Todo es lento, incluso la cocción del pan, buenísimo en todas las "Pekara"'s que probamos en el país. Hay bancos hechos sin la necesidad de una autoridad competente: un trozo de tronco o una tabla apoyada en unos bloques de piedra, bastan. Me resultan tan familiares, son exactamente los mismos que usábamos en la aldea de mis veranos, aún sin compartir el "made in".
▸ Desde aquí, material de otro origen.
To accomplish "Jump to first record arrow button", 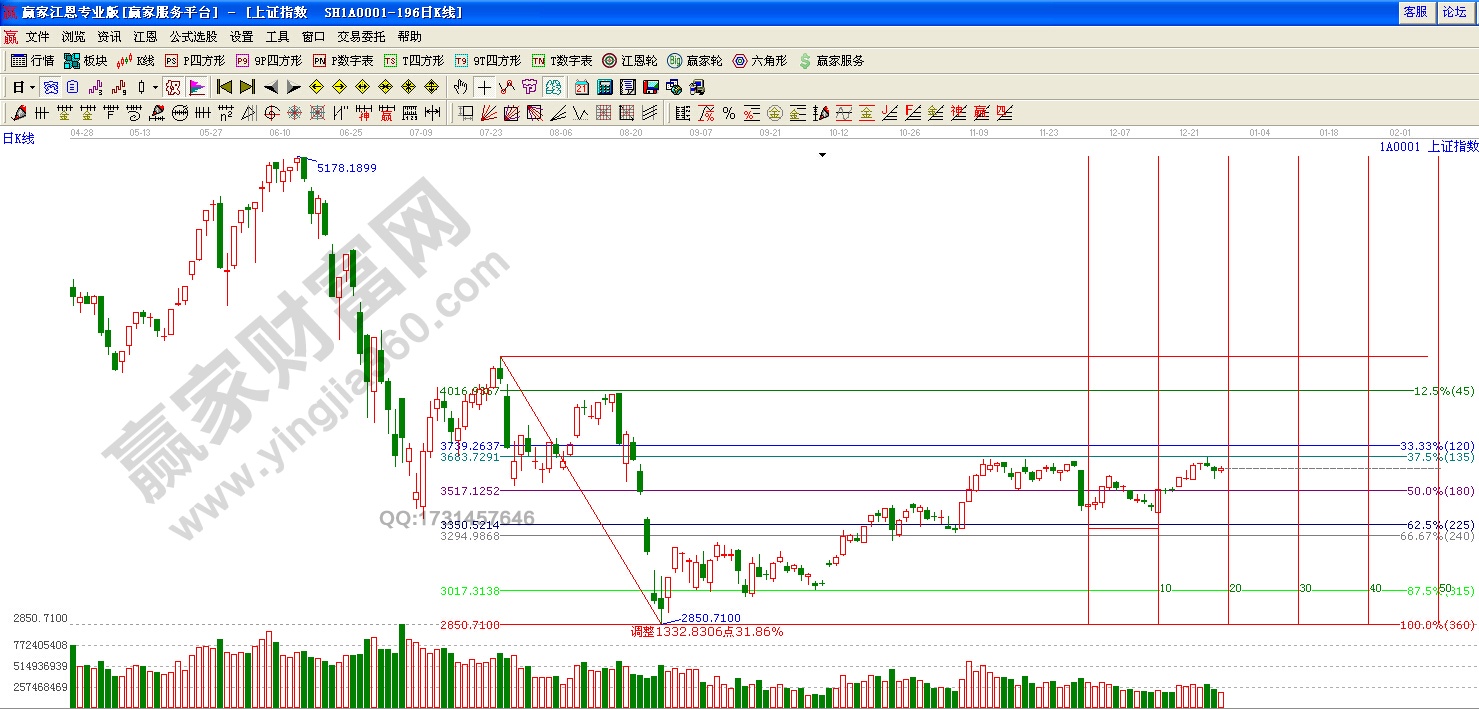I will pyautogui.click(x=225, y=87).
Después de exprimir todas las sombras y de desayunar en el suelo bajo una de ellas, salvadora como todas en la isla con más horas de sol a este lado de Croacia, vamos caminando hacia la playa, habiendo modificado previamente nuestro concepto de playa. En realidad, en los alrededores de Vrboska, más que playas hay accesos al mar de forma más o menos abrupta. Sí que hay alguna, de piedras, pero las más agradables son, como suele pasar, las más inesperadas. Caminando por la carretera que bordea la costa apenas transitada que comunica a Jelsa (otra de las poblaciones de Hvar) y Vrboska, encontramos uno de esos accesos al mar, rodeado de pinos. El agua es turquesa como en las postales sin filtro y basta con atravesar unas rocas para sumergirse. Rocas con minúsculos cangrejos y diminutas quisquillas casi invisibles. Hay algún barco a lo lejos, más pinos en la lengua de tierra que tenemos en frente y, hasta donde alcanza la vista, un mar infinito y calmo.
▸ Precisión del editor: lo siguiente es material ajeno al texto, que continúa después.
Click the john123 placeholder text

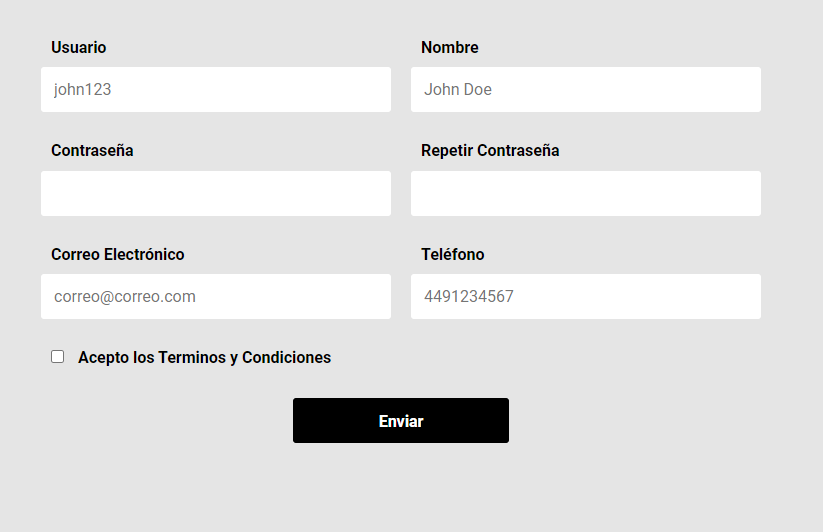click(x=82, y=90)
Por la tarde decidimos internarnos en el interior de la isla. Apenas hay indicaciones, así que no tenemos ni idea de dónde estamos en cada momento. Después de un rato conduciendo, tomamos uno de los pocos caminos que se desvían de la carretera principal y llegamos al mar. Max duerme y el acceso hasta el agua no es fácil, un desnivel considerable y ningún camino marcado nos distancia de una cala en la que descansan varias barcas y casas grandes y señoriales a las que se debe acceder de algún modo que desconocemos.


Damos la vuelta al final de la carretera y volvemos a intentar acceder al mar en otro desvío. Una playa de piedras nos espera al final de la incertidumbre, con el aire de los lugares remotos. El último tramo hay que hacerlo a pie, sorteando algunos arbustos pero en una cuesta apta para padres con niños en brazos y cubos de playa. Abajo hay una familia que ya se va. Nos quedamos solos con el mar y una especie de casetas donde alguien guarda sus barcas hasta nuevo aviso.
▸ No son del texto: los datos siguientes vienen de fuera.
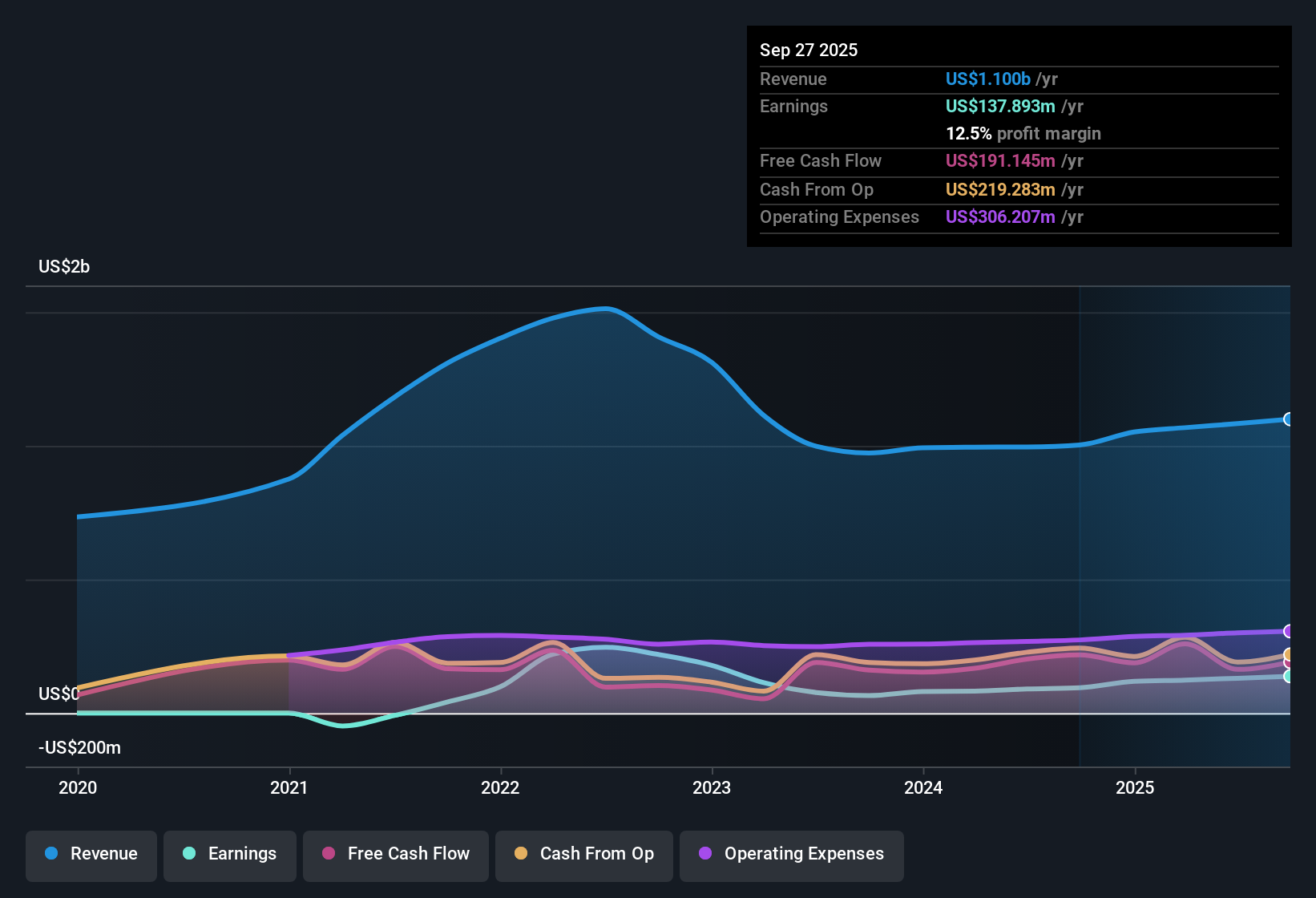This screenshot has width=1316, height=898.
Task: Click the 12.5% profit margin text
Action: (x=1023, y=133)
El sol está a punto de irse. Pero antes llegan al rincón remoto tres hombres y una mujer, que se lanzan al agua sin preámbulos, bueno después de quitarse la ropa, toda, y sustituirla por un bañador. Unas brazadas, unos cantos incomprensibles para nosotros y adiós. Volvemos a estar solos. Con los lugares remotos tengo sentimientos encontrados. Por un lado está la atracción por lo inexplorado, y por otro, el vértigo ante lo impredecible. Se me pasa más o menos rápido, rebuscando dentro esa calma que dice la frase que está en el interior. Con ella en las manos, empiezo a disfrutar mirando por primera vez.